Bist du für eine gesetzliche oder tarifliche Personalbemessung? Wenn ja, welche Maßnahmen möchtest du ergreifen, um eine solche zu erreichen?

der erste schritt ist die tarifliche personalbemessung bundesweit. ich glaube, nur in einer tariflichen auseinandersetzung, durch den gesellschaftlichen politischen druck in form von bundesweiten streiks z.b. in den krankenhäusern können wir diese tarifliche personalbemessung erreichen. eine bundesweite vernetzung aller bündnisse ist eine voraussetzung. viel mehr kolleg*innnen müssen mitglied bei ver.di sein bzw. werden. eine bundesweite bündnisbewegung und eine starke gewerkschaft sind zwei entscheidene faktoren im kampf für mehr personal im krankenhaus, im gesundheitsbereich und im kampf gegen die krankmachenden arbeitsbedingungen. wenn wir dies erkämpft haben, kommt der 2. schritt. dann muss diese personalbemessung gesetzlich verankert werden. ohne uns pflegekräfte wird z.b. im krankenhaus nichts laufen. wir müssen für uns wieder so ein selbstbewusstsein und so eine stärke erlernen, entwickeln, denn wenn wir wollen, stehen alle räder still. wir haben die macht. wir stellen die bedingungen. die arbeitgeber brauchen uns. wir müssen endlich unsere resignation und mutlosigkeit überwinden. lasst uns alle vom sofa erheben. gemeinsam sind wir stark. solidarität ist eine waffe. eine spaltung unter der kolleg*innen im gesundheitsbereich ist kontraproduktiv.

Immer mehr Kolleg*innen beklagen sich, dass die Arbeit in der Nachtschicht alleine nicht zu bewältigen ist. Wie stehst du zu der Sofortmaßnahme „Keine Nacht allein“, und welche Möglichkeiten siehst du, das durchzusetzen?

**AUFGABE**.
Übertrage diesen Satz aus dem Textauszug zur Personalbemessung ins Englische: „ohne uns pflegekräfte wird z.b. im krankenhaus nichts laufen.“

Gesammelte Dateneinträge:
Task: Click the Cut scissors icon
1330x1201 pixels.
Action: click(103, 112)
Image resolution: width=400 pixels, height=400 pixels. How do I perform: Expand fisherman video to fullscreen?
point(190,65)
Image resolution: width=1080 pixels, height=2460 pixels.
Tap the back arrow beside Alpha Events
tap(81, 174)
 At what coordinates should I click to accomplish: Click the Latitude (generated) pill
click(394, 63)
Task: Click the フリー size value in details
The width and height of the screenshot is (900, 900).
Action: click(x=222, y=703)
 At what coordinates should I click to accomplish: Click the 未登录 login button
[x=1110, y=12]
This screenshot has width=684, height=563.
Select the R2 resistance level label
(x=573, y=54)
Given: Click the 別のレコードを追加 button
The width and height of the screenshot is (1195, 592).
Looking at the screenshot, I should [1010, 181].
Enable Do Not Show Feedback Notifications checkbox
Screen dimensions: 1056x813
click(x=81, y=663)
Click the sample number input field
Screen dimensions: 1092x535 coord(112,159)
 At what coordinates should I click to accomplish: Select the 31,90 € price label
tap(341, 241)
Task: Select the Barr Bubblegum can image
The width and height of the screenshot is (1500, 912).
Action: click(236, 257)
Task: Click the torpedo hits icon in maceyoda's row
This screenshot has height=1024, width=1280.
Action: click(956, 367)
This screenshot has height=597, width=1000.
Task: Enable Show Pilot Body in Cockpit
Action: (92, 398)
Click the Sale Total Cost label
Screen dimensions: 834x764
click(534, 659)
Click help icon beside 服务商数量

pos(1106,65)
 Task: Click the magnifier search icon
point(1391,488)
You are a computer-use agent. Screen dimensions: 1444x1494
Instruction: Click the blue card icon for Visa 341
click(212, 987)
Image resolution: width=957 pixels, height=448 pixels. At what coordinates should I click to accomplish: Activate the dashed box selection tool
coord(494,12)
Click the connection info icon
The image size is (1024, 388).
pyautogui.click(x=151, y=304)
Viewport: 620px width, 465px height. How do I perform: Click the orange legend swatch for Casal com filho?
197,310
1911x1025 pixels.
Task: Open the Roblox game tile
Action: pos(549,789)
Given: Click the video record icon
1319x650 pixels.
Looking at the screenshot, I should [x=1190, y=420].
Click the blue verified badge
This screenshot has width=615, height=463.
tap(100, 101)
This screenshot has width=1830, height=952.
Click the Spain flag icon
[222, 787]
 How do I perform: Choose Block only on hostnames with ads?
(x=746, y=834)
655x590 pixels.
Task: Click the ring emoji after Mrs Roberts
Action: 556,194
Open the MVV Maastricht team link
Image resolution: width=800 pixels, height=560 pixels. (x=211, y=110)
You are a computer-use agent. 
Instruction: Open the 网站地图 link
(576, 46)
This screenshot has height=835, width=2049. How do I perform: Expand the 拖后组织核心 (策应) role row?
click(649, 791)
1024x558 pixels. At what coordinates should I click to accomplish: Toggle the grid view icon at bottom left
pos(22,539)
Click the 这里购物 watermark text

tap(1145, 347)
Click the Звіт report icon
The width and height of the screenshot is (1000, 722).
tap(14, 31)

**LÖSUNG**.
Without us nurses, nothing will work in the hospital, for example.